__Work task__
The material below contains a line with "Where should I" and a line with "You are a computer-use agent. Screen". Copy exactly those two lines and all lines between them.

__Given records__
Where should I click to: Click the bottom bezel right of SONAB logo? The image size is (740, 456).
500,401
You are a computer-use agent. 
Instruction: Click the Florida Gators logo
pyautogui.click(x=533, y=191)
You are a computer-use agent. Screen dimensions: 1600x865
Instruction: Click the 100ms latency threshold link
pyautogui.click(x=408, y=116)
---
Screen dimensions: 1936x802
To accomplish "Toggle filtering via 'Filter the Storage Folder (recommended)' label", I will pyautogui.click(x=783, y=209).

__Answer for this exercise__
Where should I click to: Click the bottom bezel right of SONAB logo? The image size is (740, 456).
500,401
You are a computer-use agent. 
Instruction: Click the Florida Gators logo
pyautogui.click(x=533, y=191)
You are a computer-use agent. Screen dimensions: 1600x865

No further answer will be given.